*** Records for this exercise ***
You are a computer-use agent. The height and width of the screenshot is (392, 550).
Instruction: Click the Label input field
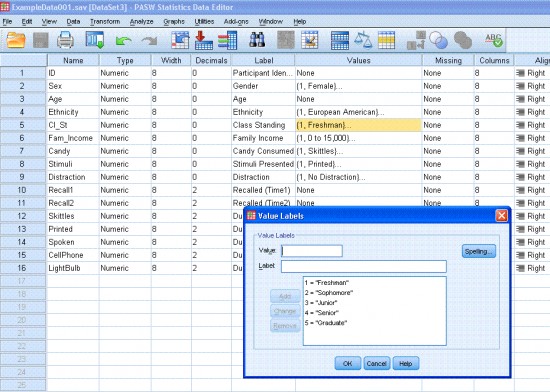[363, 266]
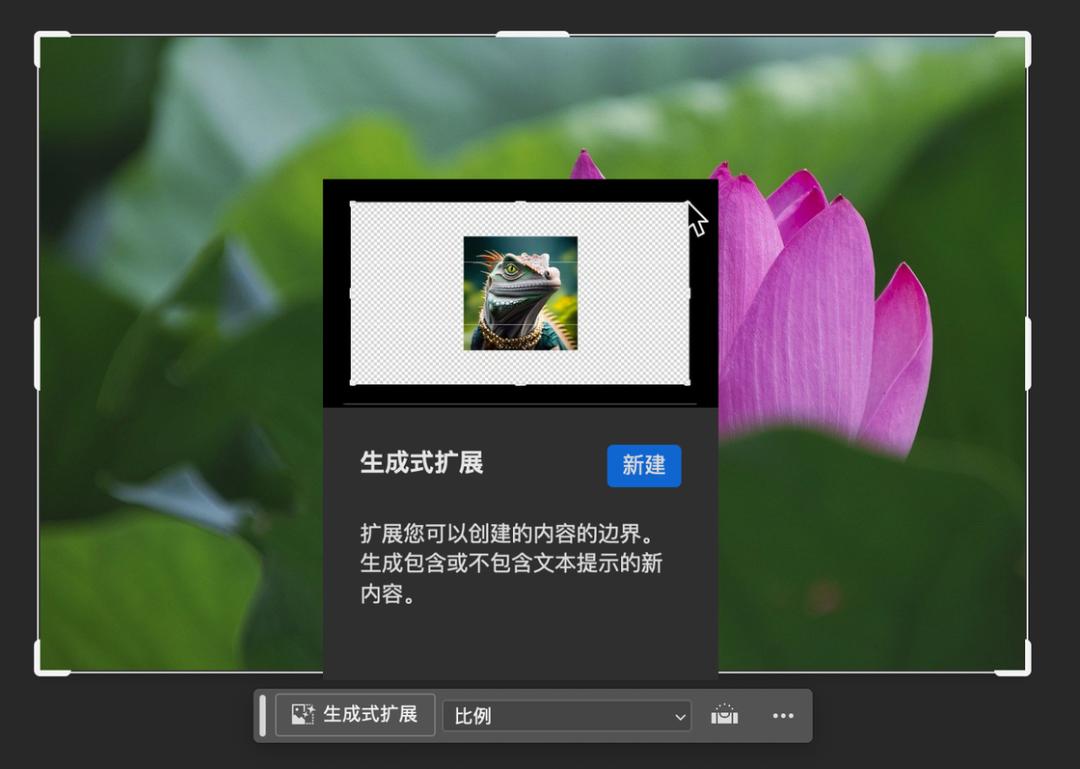Expand the chevron arrow beside 比例
This screenshot has width=1080, height=769.
pyautogui.click(x=680, y=717)
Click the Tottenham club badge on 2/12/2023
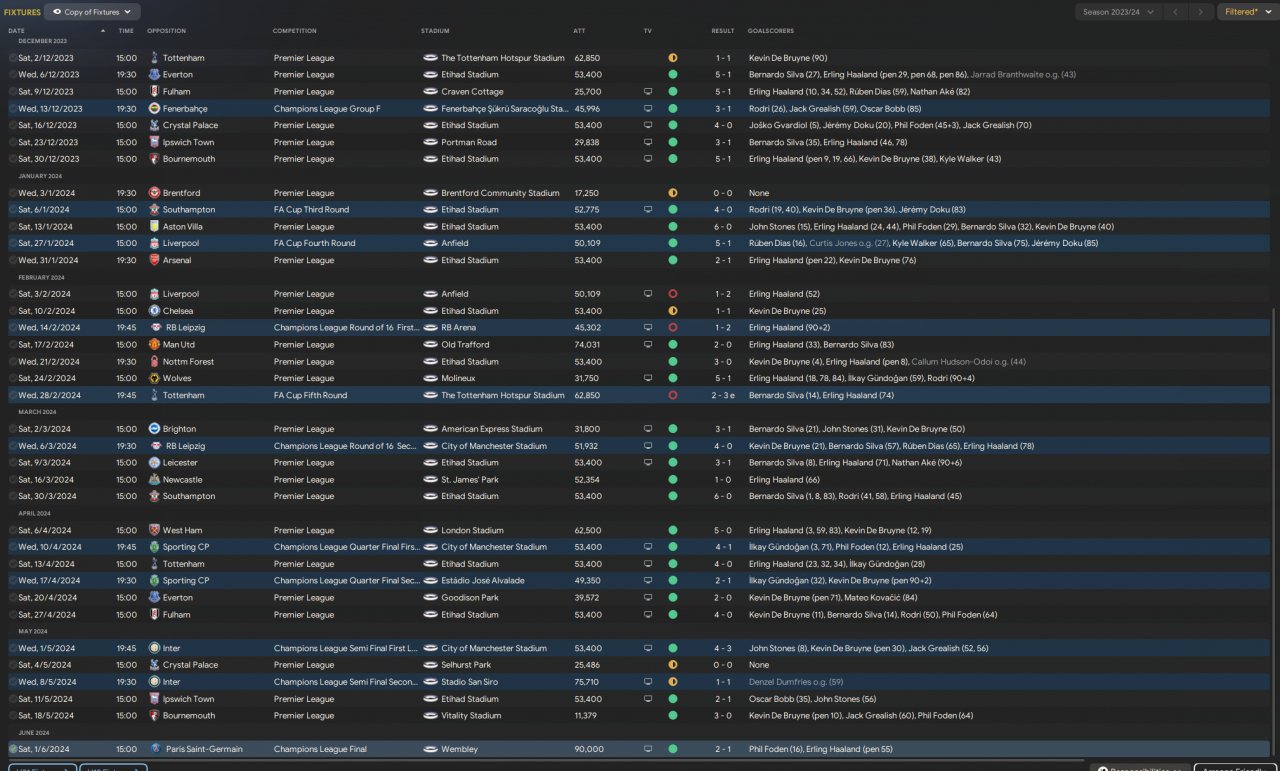Screen dimensions: 1280x771 tap(154, 58)
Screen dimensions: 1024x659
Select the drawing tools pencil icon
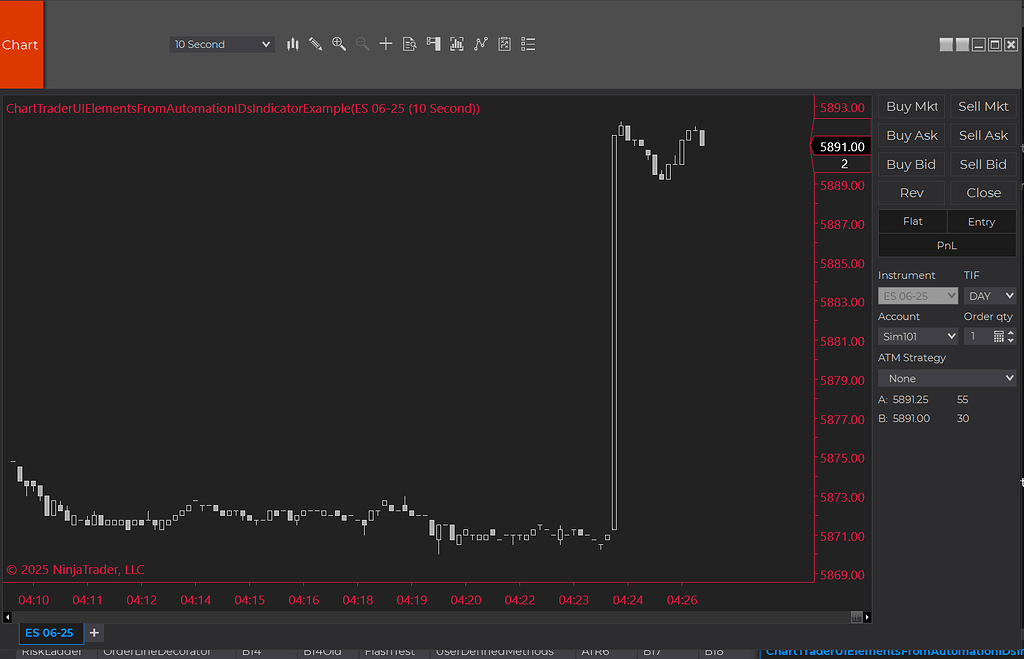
*** End of Records for this exercise ***
Prompt: When you write out the material, keep every line exact and leave out each picture.

Solution to this exercise:
You are a computer-use agent. The height and width of the screenshot is (392, 550).
Instruction: Click the Label input field
[363, 266]
Expand the chevron arrow beside 比例
This screenshot has width=1080, height=769.
pyautogui.click(x=680, y=717)
Click the Tottenham club badge on 2/12/2023
Screen dimensions: 1280x771 tap(154, 58)
Screen dimensions: 1024x659
Select the drawing tools pencil icon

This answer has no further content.